First up there is Joven, or young wine, simply called Rioja. It can be exceptional but we’ve focused on the 3 top tiers. For the sake of completeness, Joven or vin Joven means young wine, with little or no oak and minimal tannins. When good the fruit is zippy and the wines, fantastic but not generally age worthy.
Crianza must be released at 2 years of age, with at least one of those spent in barrel. Typically aged in older oak, Crianza can have quite assertive tannins and fruit which is intense whilst retaining great freshness.
Reserva Rioja is typically a selection of the better fruit and or barrels from a given vintage, released at 3 years of age, with at least one year of barrel age. Here you get a wonderful crossover between high quality oak and exceptionally intense fruit flavours - a wine which is delicious in its youth and undeniably ageworthy as well.
Gran Reserva Rioja spends 2 years in oak as a minimum and is released at 4 years of age. Winemakers use their best fruit here, generally age in oak for only 2 years, but then release the wine when it is ready, which can be at 5, 6,7 or more years of age. Whilst these wines will cellar, if you buy and drink immediately, you’ll be tasting them exactly as the winemaker intended. Only 2% of Rioja wines are released as Gran Reserva.

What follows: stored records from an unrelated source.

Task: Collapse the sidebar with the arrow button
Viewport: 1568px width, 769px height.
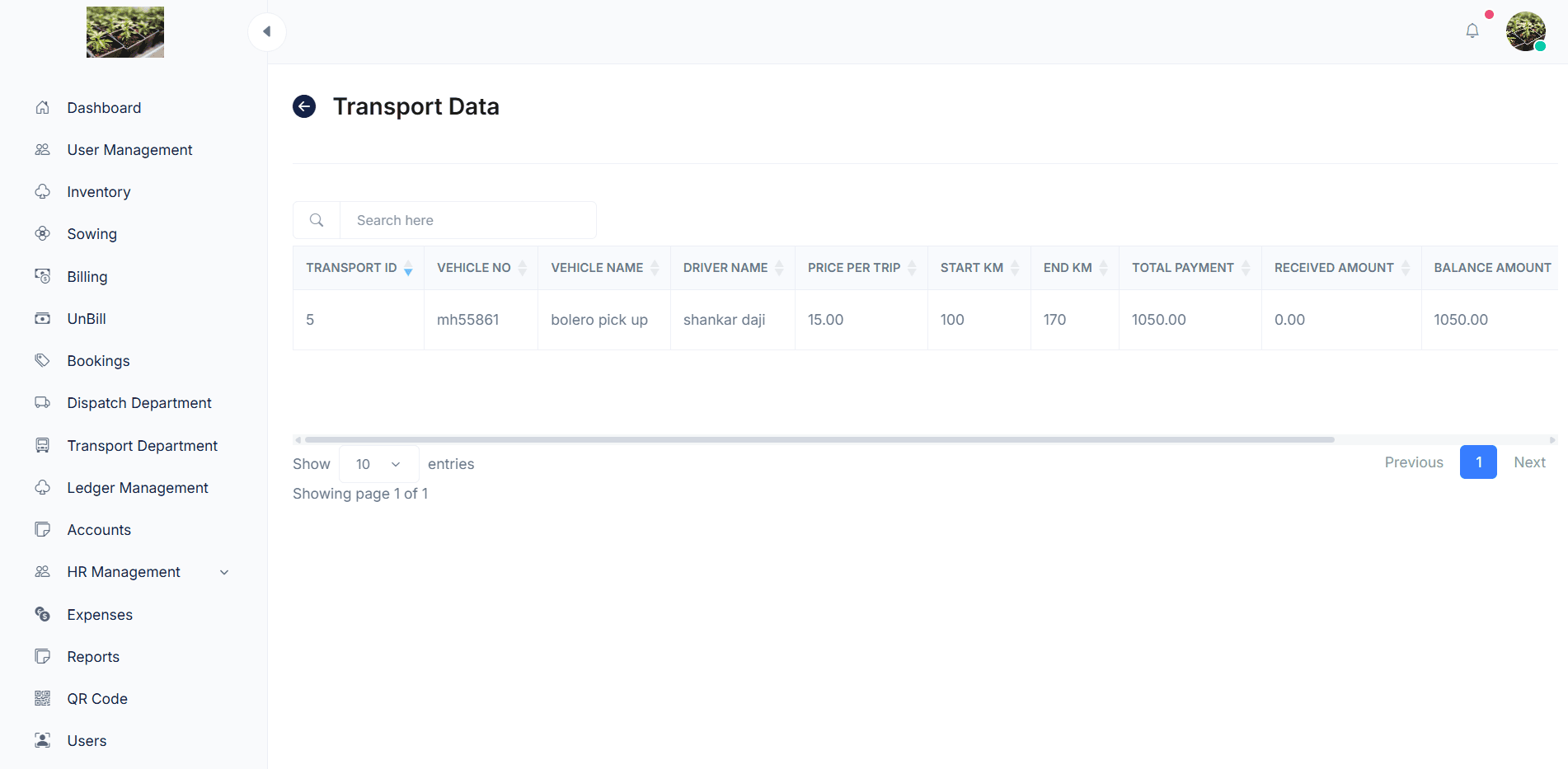Action: 266,31
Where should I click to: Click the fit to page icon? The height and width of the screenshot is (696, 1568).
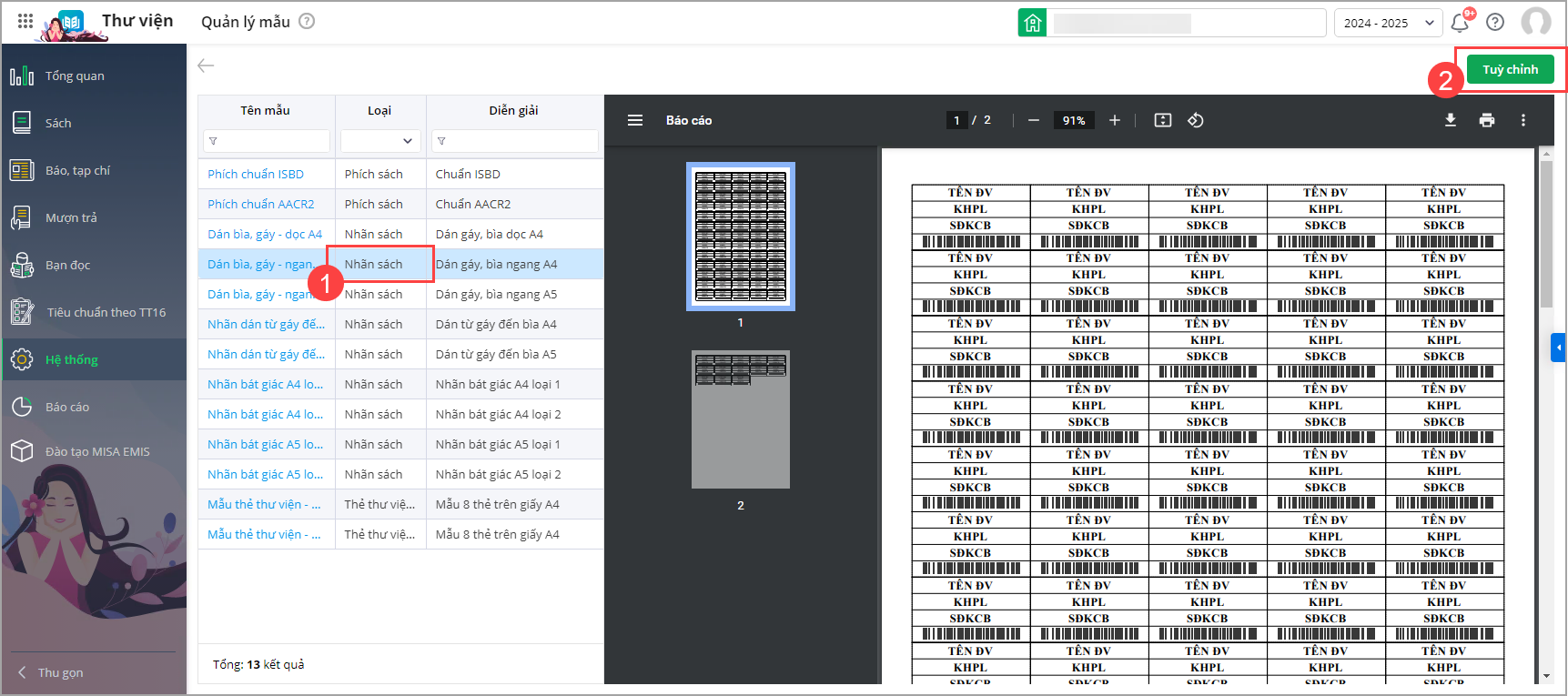1163,120
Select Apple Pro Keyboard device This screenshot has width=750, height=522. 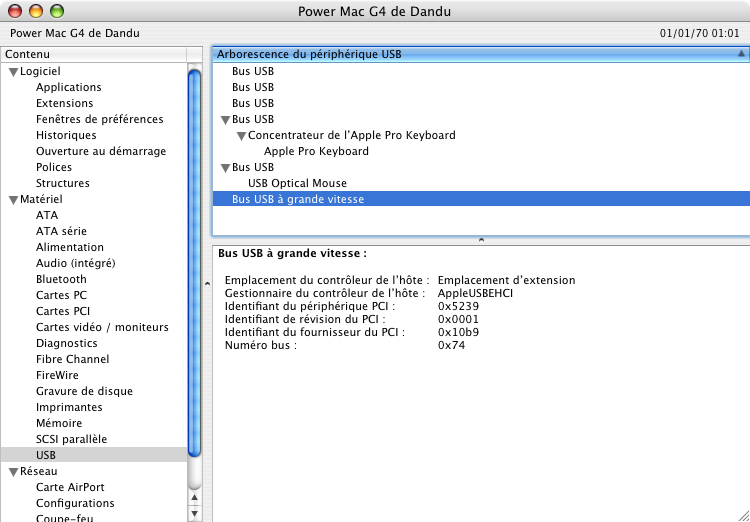tap(316, 151)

The governing body for Rioja is pretty strict- wineries producing Rioja must only produce Rioja and are required to botte at source. Vine density and number of buds per vine is regulated, and tonnes per acre for red wines is capped at a maximum of 2.7 tones per acre.

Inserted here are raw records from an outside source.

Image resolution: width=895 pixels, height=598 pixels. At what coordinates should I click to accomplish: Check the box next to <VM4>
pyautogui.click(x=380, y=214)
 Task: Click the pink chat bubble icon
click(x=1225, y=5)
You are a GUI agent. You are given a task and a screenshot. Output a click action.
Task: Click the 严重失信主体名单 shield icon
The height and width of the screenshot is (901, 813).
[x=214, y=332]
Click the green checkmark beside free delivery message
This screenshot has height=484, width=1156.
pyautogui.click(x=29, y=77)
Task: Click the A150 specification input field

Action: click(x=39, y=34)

Tempranillo, indigenous to Spain, is the key red variety in the region, forms the backbone of Rioja red wines, with smaller quantities of Garnacha (Grenache), Graciano and Mazuelo also acceptable.
Carlos Serres Crianza is 100% Tempranillo and spends 14 months in a combo of French and American oak
Carlo Serres Reserva is made from 90% Tempranillo and 10% Graciano grapes grown exclusively in their Finca El Estanque vineyard. The wine is aged for 2 years in French and American oak
Carlos Serres Gran Reserva is produced from Tempranillo, Graciano and Mazuelo grapes grown in the estates Finca El Estanque vineyard. It is aged 24 months in French and American oak and released at 5-6 years of age.